Your assignment:
Copy the records below exactly as they appear.

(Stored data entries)

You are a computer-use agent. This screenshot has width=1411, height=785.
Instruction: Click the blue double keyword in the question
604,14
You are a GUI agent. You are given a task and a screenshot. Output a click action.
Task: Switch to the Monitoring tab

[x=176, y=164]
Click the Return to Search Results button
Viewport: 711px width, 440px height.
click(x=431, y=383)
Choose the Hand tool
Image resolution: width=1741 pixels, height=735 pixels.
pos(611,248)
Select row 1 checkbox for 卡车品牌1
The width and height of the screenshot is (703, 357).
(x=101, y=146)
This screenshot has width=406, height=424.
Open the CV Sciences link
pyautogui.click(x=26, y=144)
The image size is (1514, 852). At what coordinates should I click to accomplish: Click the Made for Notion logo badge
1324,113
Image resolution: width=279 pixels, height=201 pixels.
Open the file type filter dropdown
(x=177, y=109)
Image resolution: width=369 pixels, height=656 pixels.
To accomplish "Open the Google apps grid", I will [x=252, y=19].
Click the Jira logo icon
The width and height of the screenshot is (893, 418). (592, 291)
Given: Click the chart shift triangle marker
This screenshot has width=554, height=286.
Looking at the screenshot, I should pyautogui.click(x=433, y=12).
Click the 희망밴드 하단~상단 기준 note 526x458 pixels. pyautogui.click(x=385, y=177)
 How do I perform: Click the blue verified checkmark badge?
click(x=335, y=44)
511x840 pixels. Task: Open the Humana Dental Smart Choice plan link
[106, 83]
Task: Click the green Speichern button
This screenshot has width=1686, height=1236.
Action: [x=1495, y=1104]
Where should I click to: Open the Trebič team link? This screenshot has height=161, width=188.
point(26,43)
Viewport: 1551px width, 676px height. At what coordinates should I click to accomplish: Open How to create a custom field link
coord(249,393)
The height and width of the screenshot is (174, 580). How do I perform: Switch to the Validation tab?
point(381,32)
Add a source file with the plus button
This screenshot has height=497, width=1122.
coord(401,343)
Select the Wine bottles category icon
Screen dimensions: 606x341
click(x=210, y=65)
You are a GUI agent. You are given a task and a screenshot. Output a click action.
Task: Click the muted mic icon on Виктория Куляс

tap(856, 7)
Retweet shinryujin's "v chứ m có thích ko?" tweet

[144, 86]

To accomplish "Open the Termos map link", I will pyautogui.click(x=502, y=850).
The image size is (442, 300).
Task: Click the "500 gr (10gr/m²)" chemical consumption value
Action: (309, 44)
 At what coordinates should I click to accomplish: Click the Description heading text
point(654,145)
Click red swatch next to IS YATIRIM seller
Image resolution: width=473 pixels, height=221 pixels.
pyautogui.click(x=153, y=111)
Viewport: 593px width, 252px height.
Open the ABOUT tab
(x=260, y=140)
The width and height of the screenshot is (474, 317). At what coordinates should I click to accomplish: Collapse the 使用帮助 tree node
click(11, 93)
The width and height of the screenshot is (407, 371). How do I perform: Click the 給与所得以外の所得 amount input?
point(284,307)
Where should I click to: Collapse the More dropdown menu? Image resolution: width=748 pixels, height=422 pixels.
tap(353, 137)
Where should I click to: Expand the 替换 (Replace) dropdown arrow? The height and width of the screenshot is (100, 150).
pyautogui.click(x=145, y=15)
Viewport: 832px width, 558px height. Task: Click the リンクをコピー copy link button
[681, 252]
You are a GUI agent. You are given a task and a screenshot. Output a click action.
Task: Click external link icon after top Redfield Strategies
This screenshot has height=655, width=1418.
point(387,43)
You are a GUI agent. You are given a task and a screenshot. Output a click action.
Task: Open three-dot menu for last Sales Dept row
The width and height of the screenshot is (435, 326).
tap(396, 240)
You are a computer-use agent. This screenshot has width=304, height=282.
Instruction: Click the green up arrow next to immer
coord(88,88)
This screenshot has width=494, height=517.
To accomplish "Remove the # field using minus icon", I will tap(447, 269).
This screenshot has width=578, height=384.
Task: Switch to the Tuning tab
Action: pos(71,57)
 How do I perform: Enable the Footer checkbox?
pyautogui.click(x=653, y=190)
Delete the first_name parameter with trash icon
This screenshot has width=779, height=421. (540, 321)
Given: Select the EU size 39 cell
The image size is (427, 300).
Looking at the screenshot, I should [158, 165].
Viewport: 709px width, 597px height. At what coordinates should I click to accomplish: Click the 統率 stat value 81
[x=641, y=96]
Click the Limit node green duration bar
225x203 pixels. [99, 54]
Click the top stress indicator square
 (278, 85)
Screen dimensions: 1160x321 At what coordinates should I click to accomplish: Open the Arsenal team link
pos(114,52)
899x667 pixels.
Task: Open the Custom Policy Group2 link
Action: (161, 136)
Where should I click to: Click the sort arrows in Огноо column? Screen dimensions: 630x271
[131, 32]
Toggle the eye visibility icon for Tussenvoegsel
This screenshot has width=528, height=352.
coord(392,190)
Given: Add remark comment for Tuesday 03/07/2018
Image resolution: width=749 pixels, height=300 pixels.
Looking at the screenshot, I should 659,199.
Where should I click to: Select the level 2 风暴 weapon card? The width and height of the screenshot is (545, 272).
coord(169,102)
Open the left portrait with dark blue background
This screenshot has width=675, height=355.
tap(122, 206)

Exercise output:
You are a computer-use agent. This screenshot has width=1411, height=785.
Instruction: Click the blue double keyword in the question
604,14
You are a GUI agent. You are given a task and a screenshot. Output a click action.
Task: Switch to the Monitoring tab

[x=176, y=164]
Click the Return to Search Results button
Viewport: 711px width, 440px height.
click(x=431, y=383)
Choose the Hand tool
Image resolution: width=1741 pixels, height=735 pixels.
pos(611,248)
Select row 1 checkbox for 卡车品牌1
The width and height of the screenshot is (703, 357).
(x=101, y=146)
This screenshot has width=406, height=424.
Open the CV Sciences link
pyautogui.click(x=26, y=144)
The image size is (1514, 852). At what coordinates should I click to accomplish: Click the Made for Notion logo badge
1324,113
Image resolution: width=279 pixels, height=201 pixels.
Open the file type filter dropdown
(x=177, y=109)
Image resolution: width=369 pixels, height=656 pixels.
To accomplish "Open the Google apps grid", I will [x=252, y=19].
Click the Jira logo icon
The width and height of the screenshot is (893, 418). (592, 291)
Given: Click the chart shift triangle marker
This screenshot has width=554, height=286.
Looking at the screenshot, I should pyautogui.click(x=433, y=12).
Click the 희망밴드 하단~상단 기준 note 526x458 pixels. pyautogui.click(x=385, y=177)
 How do I perform: Click the blue verified checkmark badge?
click(x=335, y=44)
511x840 pixels. Task: Open the Humana Dental Smart Choice plan link
[106, 83]
Task: Click the green Speichern button
This screenshot has width=1686, height=1236.
Action: [x=1495, y=1104]
Where should I click to: Open the Trebič team link? This screenshot has height=161, width=188.
point(26,43)
Viewport: 1551px width, 676px height. At what coordinates should I click to accomplish: Open How to create a custom field link
coord(249,393)
The height and width of the screenshot is (174, 580). How do I perform: Switch to the Validation tab?
point(381,32)
Add a source file with the plus button
This screenshot has height=497, width=1122.
coord(401,343)
Select the Wine bottles category icon
Screen dimensions: 606x341
click(x=210, y=65)
You are a GUI agent. You are given a task and a screenshot. Output a click action.
Task: Click the muted mic icon on Виктория Куляс

tap(856, 7)
Retweet shinryujin's "v chứ m có thích ko?" tweet

[144, 86]

To accomplish "Open the Termos map link", I will pyautogui.click(x=502, y=850).
The image size is (442, 300).
Task: Click the "500 gr (10gr/m²)" chemical consumption value
Action: (309, 44)
 At what coordinates should I click to accomplish: Click the Description heading text
point(654,145)
Click red swatch next to IS YATIRIM seller
Image resolution: width=473 pixels, height=221 pixels.
pyautogui.click(x=153, y=111)
Viewport: 593px width, 252px height.
Open the ABOUT tab
(x=260, y=140)
The width and height of the screenshot is (474, 317). At what coordinates should I click to accomplish: Collapse the 使用帮助 tree node
click(11, 93)
The width and height of the screenshot is (407, 371). How do I perform: Click the 給与所得以外の所得 amount input?
point(284,307)
Where should I click to: Collapse the More dropdown menu? Image resolution: width=748 pixels, height=422 pixels.
tap(353, 137)
Where should I click to: Expand the 替换 (Replace) dropdown arrow? The height and width of the screenshot is (100, 150).
pyautogui.click(x=145, y=15)
Viewport: 832px width, 558px height. Task: Click the リンクをコピー copy link button
[681, 252]
You are a GUI agent. You are given a task and a screenshot. Output a click action.
Task: Click external link icon after top Redfield Strategies
This screenshot has height=655, width=1418.
point(387,43)
You are a GUI agent. You are given a task and a screenshot. Output a click action.
Task: Open three-dot menu for last Sales Dept row
The width and height of the screenshot is (435, 326).
tap(396, 240)
You are a computer-use agent. This screenshot has width=304, height=282.
Instruction: Click the green up arrow next to immer
coord(88,88)
This screenshot has width=494, height=517.
To accomplish "Remove the # field using minus icon", I will tap(447, 269).
This screenshot has width=578, height=384.
Task: Switch to the Tuning tab
Action: pos(71,57)
 How do I perform: Enable the Footer checkbox?
pyautogui.click(x=653, y=190)
Delete the first_name parameter with trash icon
This screenshot has width=779, height=421. (540, 321)
Given: Select the EU size 39 cell
The image size is (427, 300).
Looking at the screenshot, I should [158, 165].
Viewport: 709px width, 597px height. At what coordinates should I click to accomplish: Click the 統率 stat value 81
[x=641, y=96]
Click the Limit node green duration bar
225x203 pixels. [99, 54]
Click the top stress indicator square
 (278, 85)
Screen dimensions: 1160x321 At what coordinates should I click to accomplish: Open the Arsenal team link
pos(114,52)
899x667 pixels.
Task: Open the Custom Policy Group2 link
Action: (161, 136)
Where should I click to: Click the sort arrows in Огноо column? Screen dimensions: 630x271
[131, 32]
Toggle the eye visibility icon for Tussenvoegsel
This screenshot has width=528, height=352.
coord(392,190)
Given: Add remark comment for Tuesday 03/07/2018
Image resolution: width=749 pixels, height=300 pixels.
Looking at the screenshot, I should 659,199.
Where should I click to: Select the level 2 风暴 weapon card? The width and height of the screenshot is (545, 272).
coord(169,102)
Open the left portrait with dark blue background
This screenshot has width=675, height=355.
tap(122, 206)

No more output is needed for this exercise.